According to the "How the pH sensor works" section of the datasheet, the meter should return about 1.75 volts at pH 7, and every time the pH increases by 1, the output decreases by 0.25 volts (inversely proportional.) That means that the readings should be
pH 10: 1.75V - (0.25V * 3) = 1.0V; (1.0V/5.0V) * 1024 = 204.8
pH 7: (1.75V / 5.0V) * 1024 = 358.4
pH 4: 1.75V + (0.25V * 3) = 2.5V; (2.5V/5.0V) * 1024 = 512
Your observed readings are pretty close to these theoretical readings, which means your sensor is probably working correctly. The observed readings may be off due to factors like old age, sensor deterioration, and calibration. If you're confident in your measurements and your calibration solutions, you can use those to scale your pH readings.
It seems like your pH readings are changing by 50 for each pH increment, and following the trend, the reading at pH 0 will probably be 650. Also, every time your pH increases, your value decreases, which we'd like to change.

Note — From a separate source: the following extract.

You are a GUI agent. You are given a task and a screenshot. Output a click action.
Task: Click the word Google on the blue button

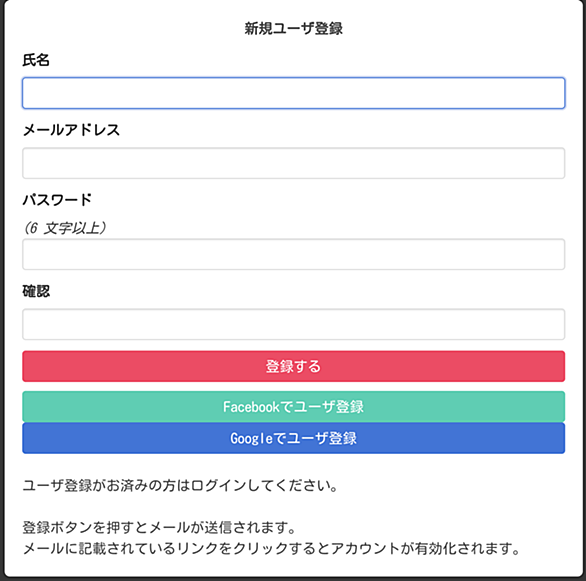tap(252, 438)
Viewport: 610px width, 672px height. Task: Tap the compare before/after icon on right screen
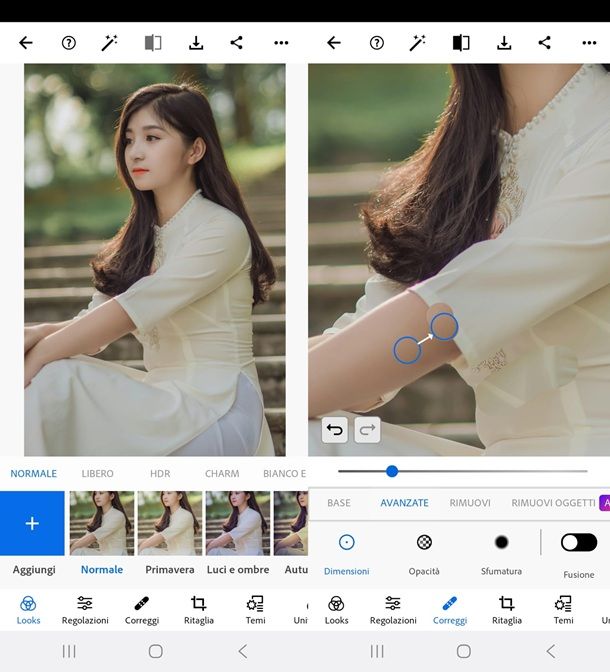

float sensorValue = analogRead(sensorPin);
float pH = (650.0 - sensorValue) / 50.0;
First you find how far your value is from 650 (which we're taking to be 0 pH). Then you divide by the scaling factor (50 units per pH increment). This pH value is stored in a float now, so lcd.print should work properly. If not then you can do something like
lcd.print( (int) ((pH - (int)pH) * 100));
This prints out the integer value of your value, a decimal point, and then subtracts the integer value from the decimal value leaving only the decimal places, scales the decimal by 100 (two decimal places), and prints those decimal places after your decimal point.